You’ve really done it this time you worthless, irresponsible bitch. How did you even manage to drop your debit card on the sidewalk without realizing it? You know what kind of person does that? A stupid one who cannot be trusted with the simplest aspects of existing as a human in modern society.
Luckily for you, a conscientious stranger found the one piece of plastic that enables you to live. You’re about to meet this kind savior to pick up your poor, neglected key to survival, but the question is haunting you. What should I wear to pick up my lost debit card from the kindly stranger who recovered it?
First, Take a Shower
Do you seriously want to assault the person who has taken time out of their day to return the debit card which you stupidly dropped on the sidewalk in a moment of frazzled desperation with the stench of your body and the unseemly grease slick of your hair? Have some respect. Maintain the one shred of dignity you have left after having to be saved by an utter stranger. Try to take pride in at least not being totally gross.

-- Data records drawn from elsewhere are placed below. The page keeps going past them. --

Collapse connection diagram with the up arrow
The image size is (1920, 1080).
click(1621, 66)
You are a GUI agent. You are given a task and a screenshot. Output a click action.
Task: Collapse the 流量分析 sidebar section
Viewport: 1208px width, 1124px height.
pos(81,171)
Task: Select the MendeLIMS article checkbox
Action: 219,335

The person who found your debit card, picked it up, looked you up on Facebook and messaged you is probably a good, caring person. They probably also think you’re an irresponsible wreck of a human being. Who else keeps their debit card loose in their back pocket where it could easily escape when they go to fish out their headphones instead of in a wallet like the Good Lord intended? Prove your good-but-probably-judgey Samaritan wrong with an outfit that says “Sometimes even people who have their shit together can make mistakes.” So like… I guess a blazer or something. I have no idea how people with their shit together dress.
But Not TOO Sharp
Keep in mind that as accommodating and serving as this person has been so far, they are still only a human. And a human you don’t know at that. If they see you approaching decked out in luxury gear, they may change their mind last minute and decide you won’t actually notice a missing couple hundred dollars. Let them have the power. A little pity isn’t so bad. Maybe rip a button off your blazer or wear glaringly fake costume jewelry. Aim for “I’m trying my hardest, but life is still kicking my ass”.
Keep It Simple, Stupid
When the generous soul who just saved your useless, flailing ass from days of panic, hassle and humiliation sees you for the first time, do you want them to regret choosing the Right Thing? Don’t be tacky, for Christ’s sake. Clean lines are classy and timeless.
That’s not so hard, right? As long as you follow our guide, you can be confident that you are appropriately attired for this important life event.